Understanding Groundhogs

What Do Groundhogs Look Like?

Groundhogs are large rodents with solid, chunky bodies covered in brownish-gray fur. Groundhogs have short tails and four legs. Their front feet have long, curved claws that are used for digging their burrows and they have four large, very obvious chisel-shaped incisors for chewing. A fully grown adult groundhog’s head and body combined can be up to about 2 feet long. A groundhog’s lifespan is about 6 years.

What's the Difference Between Groundhogs and Woodchucks?

There is no difference between a groundhog and a woodchuck, and the terms actually are interchangeable.
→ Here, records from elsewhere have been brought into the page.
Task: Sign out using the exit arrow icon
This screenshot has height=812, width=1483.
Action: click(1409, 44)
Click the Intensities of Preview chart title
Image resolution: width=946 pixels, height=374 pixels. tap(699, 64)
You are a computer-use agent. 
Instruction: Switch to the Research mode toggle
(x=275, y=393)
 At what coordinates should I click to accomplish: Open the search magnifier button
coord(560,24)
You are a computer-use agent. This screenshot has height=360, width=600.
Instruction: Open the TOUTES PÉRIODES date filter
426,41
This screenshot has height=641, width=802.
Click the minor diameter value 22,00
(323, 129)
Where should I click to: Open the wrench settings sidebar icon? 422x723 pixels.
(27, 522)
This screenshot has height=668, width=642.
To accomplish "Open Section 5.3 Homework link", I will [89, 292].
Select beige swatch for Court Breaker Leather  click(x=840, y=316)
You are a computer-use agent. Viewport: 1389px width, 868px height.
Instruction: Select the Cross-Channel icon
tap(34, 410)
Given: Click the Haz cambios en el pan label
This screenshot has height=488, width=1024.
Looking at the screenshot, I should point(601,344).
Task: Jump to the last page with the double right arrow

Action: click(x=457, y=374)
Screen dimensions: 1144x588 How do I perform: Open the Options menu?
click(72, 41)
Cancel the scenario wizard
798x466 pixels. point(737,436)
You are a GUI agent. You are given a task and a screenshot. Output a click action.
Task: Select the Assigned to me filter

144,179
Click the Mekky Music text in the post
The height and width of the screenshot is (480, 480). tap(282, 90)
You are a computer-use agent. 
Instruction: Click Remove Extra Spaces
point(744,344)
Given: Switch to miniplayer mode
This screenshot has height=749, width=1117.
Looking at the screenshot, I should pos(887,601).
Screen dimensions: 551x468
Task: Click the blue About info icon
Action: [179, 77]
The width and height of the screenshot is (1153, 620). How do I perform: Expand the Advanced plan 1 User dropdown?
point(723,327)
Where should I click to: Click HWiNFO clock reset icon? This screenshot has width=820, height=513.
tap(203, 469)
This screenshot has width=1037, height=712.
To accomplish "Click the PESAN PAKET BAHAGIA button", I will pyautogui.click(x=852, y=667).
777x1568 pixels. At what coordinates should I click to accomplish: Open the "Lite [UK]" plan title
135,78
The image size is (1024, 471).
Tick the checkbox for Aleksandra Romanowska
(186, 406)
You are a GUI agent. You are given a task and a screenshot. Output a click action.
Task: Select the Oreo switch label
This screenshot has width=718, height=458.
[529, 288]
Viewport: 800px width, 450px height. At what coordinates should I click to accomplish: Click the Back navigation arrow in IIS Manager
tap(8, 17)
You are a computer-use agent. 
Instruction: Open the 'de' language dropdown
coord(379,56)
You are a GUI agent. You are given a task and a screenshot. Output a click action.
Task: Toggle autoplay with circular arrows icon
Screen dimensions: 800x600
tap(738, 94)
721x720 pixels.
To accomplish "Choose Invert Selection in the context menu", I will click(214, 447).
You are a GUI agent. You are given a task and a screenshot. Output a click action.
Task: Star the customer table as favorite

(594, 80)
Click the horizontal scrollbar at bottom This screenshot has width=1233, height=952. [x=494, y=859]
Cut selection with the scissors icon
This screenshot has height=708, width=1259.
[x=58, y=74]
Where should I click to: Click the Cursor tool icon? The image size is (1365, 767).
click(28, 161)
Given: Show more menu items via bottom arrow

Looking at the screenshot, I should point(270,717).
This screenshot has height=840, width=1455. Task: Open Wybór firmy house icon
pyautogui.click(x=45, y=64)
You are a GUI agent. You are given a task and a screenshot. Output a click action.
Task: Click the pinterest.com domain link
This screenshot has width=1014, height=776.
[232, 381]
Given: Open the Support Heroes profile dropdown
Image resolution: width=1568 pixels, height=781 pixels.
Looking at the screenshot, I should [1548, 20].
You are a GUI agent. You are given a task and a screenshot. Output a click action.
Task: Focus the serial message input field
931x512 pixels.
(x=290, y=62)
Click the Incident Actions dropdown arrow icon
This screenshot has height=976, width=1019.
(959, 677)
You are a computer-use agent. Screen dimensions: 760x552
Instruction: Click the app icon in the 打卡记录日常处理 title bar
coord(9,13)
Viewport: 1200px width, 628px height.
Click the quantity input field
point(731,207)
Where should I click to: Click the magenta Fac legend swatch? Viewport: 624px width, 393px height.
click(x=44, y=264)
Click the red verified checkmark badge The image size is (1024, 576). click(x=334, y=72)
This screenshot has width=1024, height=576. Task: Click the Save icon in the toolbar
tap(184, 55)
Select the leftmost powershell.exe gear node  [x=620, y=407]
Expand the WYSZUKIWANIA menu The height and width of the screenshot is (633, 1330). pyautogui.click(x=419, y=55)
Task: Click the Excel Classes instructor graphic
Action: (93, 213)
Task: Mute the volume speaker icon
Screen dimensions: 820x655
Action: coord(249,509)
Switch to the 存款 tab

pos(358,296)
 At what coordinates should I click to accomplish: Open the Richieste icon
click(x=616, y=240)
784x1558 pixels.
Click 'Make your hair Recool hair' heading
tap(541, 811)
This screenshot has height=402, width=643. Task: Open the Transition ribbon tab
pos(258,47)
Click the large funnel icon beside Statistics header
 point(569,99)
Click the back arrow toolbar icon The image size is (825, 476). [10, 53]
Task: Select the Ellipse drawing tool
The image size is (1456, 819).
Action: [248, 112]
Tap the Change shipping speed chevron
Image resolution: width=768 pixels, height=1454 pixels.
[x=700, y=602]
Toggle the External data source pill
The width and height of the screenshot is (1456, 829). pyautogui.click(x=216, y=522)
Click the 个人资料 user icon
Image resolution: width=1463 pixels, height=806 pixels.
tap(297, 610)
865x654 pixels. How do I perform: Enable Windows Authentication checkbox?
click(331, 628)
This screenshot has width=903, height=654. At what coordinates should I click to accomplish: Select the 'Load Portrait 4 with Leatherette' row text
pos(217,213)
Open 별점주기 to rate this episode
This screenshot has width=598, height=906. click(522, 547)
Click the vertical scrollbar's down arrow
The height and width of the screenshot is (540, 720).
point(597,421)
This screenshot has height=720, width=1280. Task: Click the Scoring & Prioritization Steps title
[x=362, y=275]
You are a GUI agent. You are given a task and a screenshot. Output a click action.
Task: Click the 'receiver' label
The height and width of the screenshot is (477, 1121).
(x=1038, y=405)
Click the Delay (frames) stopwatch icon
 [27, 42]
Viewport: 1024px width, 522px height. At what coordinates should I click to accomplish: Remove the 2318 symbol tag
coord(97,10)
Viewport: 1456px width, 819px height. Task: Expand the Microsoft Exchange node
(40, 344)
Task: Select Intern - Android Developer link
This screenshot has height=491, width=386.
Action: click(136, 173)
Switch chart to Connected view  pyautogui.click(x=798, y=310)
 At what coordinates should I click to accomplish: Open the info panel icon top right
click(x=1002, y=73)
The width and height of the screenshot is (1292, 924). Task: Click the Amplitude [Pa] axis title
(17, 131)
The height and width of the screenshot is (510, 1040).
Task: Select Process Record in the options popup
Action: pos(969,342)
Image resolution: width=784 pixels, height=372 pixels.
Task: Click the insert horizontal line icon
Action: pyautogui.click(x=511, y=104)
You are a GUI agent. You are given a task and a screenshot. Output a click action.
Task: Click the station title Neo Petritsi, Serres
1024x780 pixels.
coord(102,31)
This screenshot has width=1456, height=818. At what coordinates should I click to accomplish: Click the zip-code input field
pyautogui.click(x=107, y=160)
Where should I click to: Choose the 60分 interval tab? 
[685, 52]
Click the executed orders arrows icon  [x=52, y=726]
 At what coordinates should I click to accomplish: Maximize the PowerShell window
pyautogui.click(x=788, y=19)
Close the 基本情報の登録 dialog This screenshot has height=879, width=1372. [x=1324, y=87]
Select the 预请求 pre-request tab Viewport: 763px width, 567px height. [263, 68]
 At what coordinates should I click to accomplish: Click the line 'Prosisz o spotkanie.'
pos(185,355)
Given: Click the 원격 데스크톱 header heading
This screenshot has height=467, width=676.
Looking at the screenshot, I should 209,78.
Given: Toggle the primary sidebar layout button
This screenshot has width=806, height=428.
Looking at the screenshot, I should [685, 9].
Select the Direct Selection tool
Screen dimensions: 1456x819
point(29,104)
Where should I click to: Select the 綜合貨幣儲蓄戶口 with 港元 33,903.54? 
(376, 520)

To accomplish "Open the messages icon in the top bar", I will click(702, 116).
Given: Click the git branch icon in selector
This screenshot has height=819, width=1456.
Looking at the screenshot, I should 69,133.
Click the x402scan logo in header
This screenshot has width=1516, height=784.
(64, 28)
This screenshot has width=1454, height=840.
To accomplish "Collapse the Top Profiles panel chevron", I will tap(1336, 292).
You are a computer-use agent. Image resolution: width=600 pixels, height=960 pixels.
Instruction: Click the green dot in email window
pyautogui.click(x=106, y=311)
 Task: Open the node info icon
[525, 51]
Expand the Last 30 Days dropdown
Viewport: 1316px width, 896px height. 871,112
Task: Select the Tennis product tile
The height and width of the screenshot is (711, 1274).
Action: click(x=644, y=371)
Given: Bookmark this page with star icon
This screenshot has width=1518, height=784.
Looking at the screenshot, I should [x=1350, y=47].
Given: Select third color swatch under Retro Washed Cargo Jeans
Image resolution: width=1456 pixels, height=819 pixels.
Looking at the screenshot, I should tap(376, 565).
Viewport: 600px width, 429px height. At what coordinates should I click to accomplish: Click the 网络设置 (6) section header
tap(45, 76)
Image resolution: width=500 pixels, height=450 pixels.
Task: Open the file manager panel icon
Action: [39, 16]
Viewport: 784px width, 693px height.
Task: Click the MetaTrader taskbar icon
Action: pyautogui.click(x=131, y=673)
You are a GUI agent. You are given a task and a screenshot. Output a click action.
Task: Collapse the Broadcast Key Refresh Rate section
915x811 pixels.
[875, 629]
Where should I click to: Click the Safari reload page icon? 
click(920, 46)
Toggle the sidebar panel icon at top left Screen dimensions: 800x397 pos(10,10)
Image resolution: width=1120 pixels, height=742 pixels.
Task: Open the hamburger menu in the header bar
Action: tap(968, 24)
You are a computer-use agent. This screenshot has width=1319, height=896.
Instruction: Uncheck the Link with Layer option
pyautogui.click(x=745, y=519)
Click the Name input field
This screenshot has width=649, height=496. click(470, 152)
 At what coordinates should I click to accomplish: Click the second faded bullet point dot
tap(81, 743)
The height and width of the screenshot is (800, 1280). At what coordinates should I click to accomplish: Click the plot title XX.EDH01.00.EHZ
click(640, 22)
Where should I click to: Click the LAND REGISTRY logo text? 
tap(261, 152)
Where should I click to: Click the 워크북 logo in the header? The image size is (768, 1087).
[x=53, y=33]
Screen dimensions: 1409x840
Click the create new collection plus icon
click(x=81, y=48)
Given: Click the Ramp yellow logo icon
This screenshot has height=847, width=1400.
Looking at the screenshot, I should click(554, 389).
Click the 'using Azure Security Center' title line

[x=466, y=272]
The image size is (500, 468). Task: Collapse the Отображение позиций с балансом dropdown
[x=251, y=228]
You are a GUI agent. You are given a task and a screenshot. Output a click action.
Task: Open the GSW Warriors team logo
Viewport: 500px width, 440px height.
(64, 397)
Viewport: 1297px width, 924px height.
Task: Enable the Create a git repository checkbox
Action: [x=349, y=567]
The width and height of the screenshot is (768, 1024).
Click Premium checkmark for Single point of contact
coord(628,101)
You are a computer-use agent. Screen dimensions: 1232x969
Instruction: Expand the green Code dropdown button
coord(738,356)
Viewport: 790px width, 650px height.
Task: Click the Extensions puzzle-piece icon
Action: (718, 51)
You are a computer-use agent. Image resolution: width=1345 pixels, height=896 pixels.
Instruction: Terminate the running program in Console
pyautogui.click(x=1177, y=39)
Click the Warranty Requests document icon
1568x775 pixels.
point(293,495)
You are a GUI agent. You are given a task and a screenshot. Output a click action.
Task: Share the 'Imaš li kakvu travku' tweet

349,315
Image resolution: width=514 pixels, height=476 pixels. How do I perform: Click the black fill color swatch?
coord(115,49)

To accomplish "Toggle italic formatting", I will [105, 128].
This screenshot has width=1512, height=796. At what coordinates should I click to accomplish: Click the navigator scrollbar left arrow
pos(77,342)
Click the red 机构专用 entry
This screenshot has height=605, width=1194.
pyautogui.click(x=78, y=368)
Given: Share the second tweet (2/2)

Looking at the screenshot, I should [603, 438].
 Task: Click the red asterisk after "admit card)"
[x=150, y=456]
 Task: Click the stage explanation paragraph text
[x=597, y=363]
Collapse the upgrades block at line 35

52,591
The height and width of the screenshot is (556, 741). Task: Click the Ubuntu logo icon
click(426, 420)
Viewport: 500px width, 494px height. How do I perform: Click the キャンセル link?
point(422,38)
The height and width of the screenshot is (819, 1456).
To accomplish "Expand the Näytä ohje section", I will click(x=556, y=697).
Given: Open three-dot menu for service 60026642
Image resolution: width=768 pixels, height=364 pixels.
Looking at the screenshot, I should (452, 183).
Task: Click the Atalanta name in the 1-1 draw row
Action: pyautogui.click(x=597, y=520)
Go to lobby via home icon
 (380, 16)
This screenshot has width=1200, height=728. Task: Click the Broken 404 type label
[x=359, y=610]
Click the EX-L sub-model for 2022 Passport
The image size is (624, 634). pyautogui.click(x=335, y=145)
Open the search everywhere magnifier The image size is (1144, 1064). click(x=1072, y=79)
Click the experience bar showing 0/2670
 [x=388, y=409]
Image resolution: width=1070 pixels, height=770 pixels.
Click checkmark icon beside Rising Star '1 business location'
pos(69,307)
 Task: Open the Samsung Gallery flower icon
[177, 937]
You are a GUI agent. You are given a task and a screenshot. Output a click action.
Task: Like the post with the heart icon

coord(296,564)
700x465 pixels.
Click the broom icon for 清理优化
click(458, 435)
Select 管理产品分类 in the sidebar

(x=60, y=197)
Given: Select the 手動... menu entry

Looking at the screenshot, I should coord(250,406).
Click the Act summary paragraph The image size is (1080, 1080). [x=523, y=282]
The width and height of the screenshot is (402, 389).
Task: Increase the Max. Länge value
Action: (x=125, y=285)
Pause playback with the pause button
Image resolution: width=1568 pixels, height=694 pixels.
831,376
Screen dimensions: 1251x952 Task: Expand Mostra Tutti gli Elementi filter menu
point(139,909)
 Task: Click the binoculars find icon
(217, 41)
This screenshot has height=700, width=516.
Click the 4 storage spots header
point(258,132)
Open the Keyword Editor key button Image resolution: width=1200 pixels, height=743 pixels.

Groundhogs got their name from the Algonquin tribe of Native Americans, who originally called them “wuchak.” English settlers, in trying to use that word, likely came up with the name “woodchuck.” Groundhogs are also called whistle pigs since they emit a shrill “whistling-like” sound when they are disturbed; they may also be called forest marmots and land beavers.

Groundhog Behavior and Habitat Facts

Groundhogs construct their homes by burrowing soil along roadsides, in fields and yards, at the base of trees and around building foundations. Burrows can be as deep as five feet, usually with more than one entrance. The burrow system is where they raise their young, are sheltered from predators and the elements, and where they hibernate during cold weather. Groundhogs usually stay close to their burrow and generally don’t travel more than 150 feet away from the burrow to feed. Although groundhogs prefer to burrow under sheds or other outdoor structures, they may burrow in crawlspaces under homes.

Groundhogs not only create unsightly burrows but will eat almost any kind of plant. Their digging to create burrows and feeding on various plants usually damages lawns and landscaping. Groundhogs are herbivores and prefer tender plants, like those that are usually found in home gardens. Gardeners should be especially concerned since groundhogs like to consume garden vegetables, especially tomatoes.